Epigenomics involves the genome-scale study of DNA and the protein scaffold that supports it (collectively known as “chromatin”). Structural modifications to this scaffold as well as to the DNA backbone itself can play crucial roles in determining if and when genes become active, thus exerting important biological effects. The Epigenomics Initiative at the Broad Institute aims to transform our understanding of the human epigenome by providing a comprehensive characterization of chromatin and its modifications in human health and disease.

Initiative researchers will apply an enhanced chromatin-mapping method, which takes advantage of next-generation DNA sequencing technologies, to determine the locations of chromatin modifications and key chromatin regulators throughout the genome. This “ChIP-Seq” method is highly accurate and offers major improvements in cost, input requirements, and genome coverage relative to other methods.
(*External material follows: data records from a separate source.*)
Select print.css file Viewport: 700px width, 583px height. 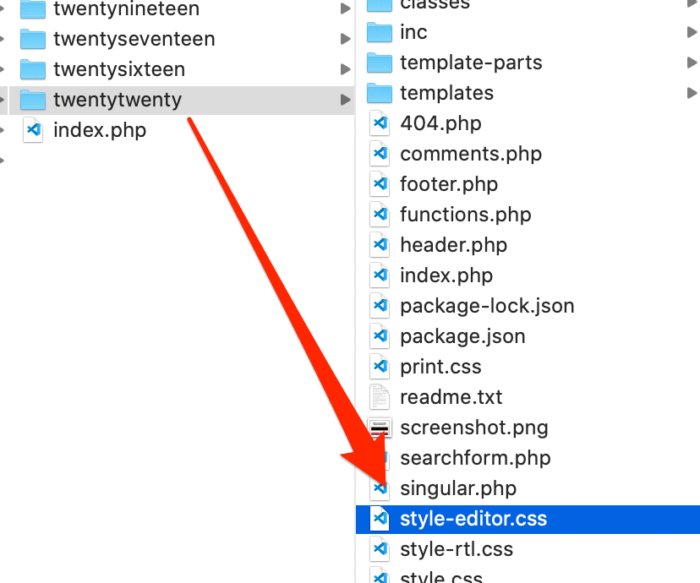point(440,367)
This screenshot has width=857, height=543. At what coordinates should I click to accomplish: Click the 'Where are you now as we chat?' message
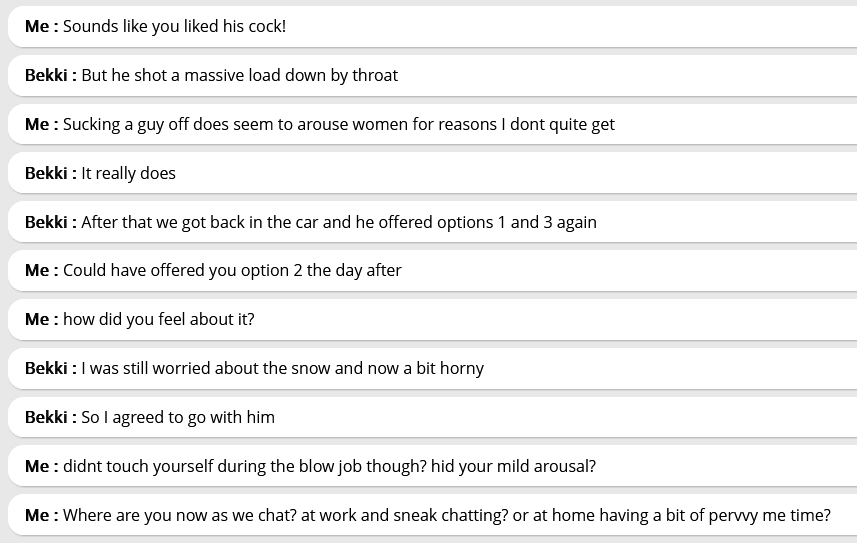446,515
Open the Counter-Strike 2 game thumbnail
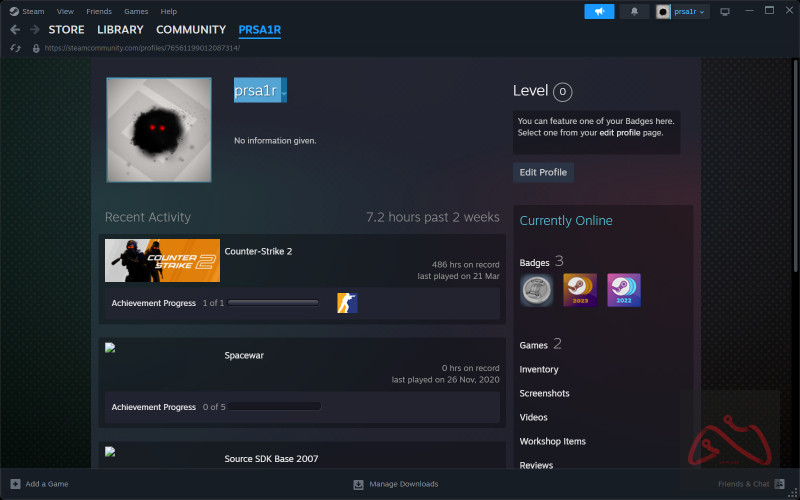The height and width of the screenshot is (500, 800). [x=162, y=261]
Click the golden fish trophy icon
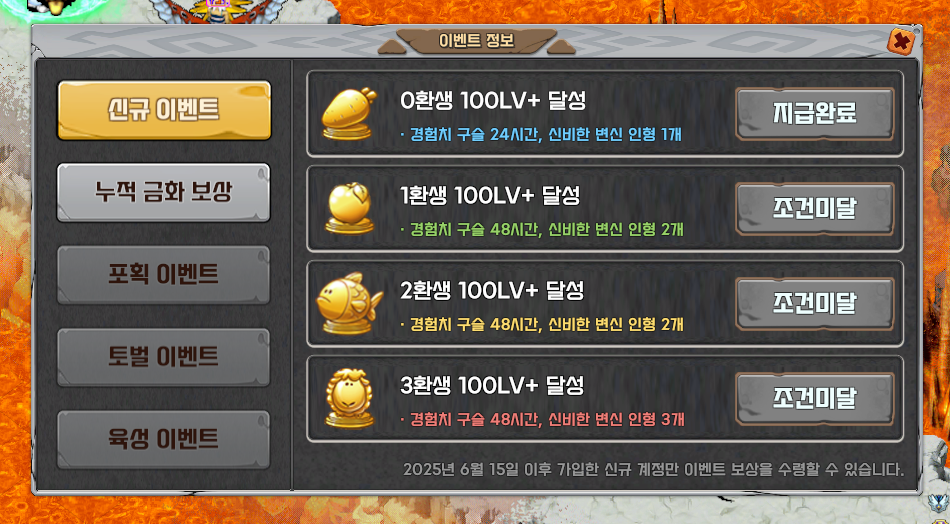This screenshot has width=950, height=524. pos(349,302)

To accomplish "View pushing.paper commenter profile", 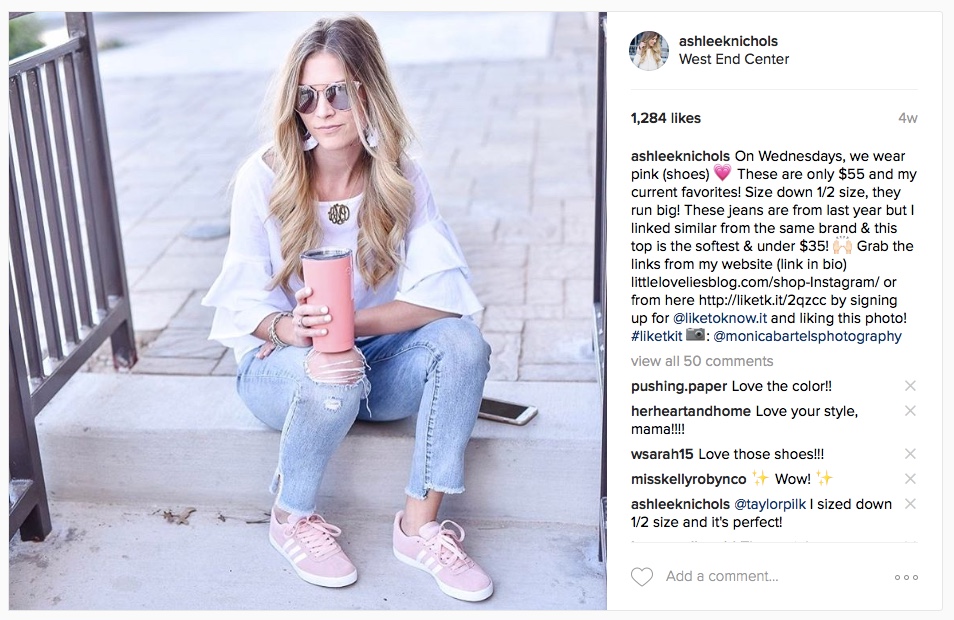I will (x=679, y=386).
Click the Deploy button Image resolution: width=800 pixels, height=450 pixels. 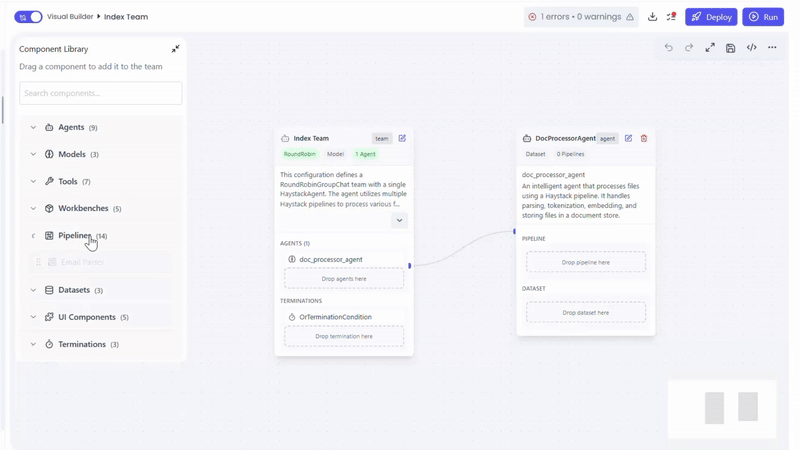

Scientists will also develop and apply novel approaches to infer sites of DNA methylation at nucleotide-level resolution using a technique known as high-throughput bisulfite sequencing (HTBS).

By applying these methods to diverse human and mouse cell lines, embryonic stem cells, differentiated cells and tissues, as well as human cancers, researchers hope to gain an integrated and comprehensive view of the epigenome. The Epigenomics Initiative is supported by funds from the National Institutes of Health, including an NHGRI ENCODE grant, and the Starr Cancer Consortium.